Nicholas Bastin nick.bastin at gmail.com
Fri Sep 28 08:21:18 CEST 2007


On 9/28/07, "Martin v. Löwis" <martin at v.loewis.de> wrote:

Nicholas Bastin schrieb: > On 9/22/07, martin at v.loewis.de <martin at v.loewis.de> wrote: >> argc/argv does not exist on Windows (that you seem to see it >> anyway is an illusion), and if it did exist, it would be characters, >> not bytes. > > Of course it exists on Windows. argc/argv are defined by the C > standard, and say what you will about Windows, but it has a conforming > implementation.

It doesn't. Microsoft has a conforming implementation of C for Windows (Visual C), but Windows does not.

msvcrt ships with the operating system - I'd call that a conforming implementation. Programs running in the standard C runtime are just as much applications as programs using the Win32 API in advapi32. But we have drifted far from the topic at hand, since this is obviously a misunderstanding on whether Windows was used to refer to the OS or the API.

I still regard handling argv as anything other the raw bytes that come from the host as bad. argv means something - regardless of whether WinMain provides it or not. If we're going to call something sys.argv, then presumably that was done because there was a conventionally accepted meaning to it, and I would argue that meaning comes from standard C. If it were called sys.lpCmdLine, then I'd say you have a point, but it isn't, and to the degree that it isn't, I believe that we should emulate the standard argv behaviour (especially since lpCmdLine doesn't include the program name).
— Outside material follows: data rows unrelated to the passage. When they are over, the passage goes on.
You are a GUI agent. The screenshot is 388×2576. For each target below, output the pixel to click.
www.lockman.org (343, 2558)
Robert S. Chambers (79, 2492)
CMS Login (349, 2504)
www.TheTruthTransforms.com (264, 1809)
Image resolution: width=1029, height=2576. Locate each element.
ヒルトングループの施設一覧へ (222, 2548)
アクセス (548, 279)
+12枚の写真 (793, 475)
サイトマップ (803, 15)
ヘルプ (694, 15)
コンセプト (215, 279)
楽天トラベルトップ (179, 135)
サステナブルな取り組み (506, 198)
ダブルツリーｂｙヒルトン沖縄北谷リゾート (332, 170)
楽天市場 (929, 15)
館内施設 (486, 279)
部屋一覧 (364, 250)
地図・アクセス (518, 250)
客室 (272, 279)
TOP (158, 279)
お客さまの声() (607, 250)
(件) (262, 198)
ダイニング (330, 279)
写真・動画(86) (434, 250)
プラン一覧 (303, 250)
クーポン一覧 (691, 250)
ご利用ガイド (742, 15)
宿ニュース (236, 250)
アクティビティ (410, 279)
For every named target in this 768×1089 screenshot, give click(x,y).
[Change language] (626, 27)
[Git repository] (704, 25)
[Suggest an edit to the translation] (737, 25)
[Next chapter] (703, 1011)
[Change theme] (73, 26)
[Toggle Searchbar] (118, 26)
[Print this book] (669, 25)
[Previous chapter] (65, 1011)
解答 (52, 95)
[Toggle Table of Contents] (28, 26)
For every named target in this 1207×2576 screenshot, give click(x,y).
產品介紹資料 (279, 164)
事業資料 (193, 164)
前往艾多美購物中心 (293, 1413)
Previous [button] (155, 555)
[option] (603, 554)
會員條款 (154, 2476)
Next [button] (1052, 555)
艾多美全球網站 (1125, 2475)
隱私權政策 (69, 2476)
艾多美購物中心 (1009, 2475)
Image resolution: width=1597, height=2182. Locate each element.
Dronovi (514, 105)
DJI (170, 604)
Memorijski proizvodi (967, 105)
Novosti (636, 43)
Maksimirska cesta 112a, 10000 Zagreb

Of course, on Win32 this entire issue is moot, given the availability of CommandLineToArgvW(), which would allow you to provide a nice convenient unicode argv. However, since not all supported platforms provide us this functionality, I would suggest we store the result of any effort to transform argv into unicode into some other well named member of sys (or make it a function call so it can be computed on demand if you don't want it in the first place). Changing the current meaning of argv will break applications which already handle this problem, and while I realize that that's not a showstopper for Python 3k, I don't see any particular benefit to introducing this inconsistency, rather than adding something more defined, like sys.arguments.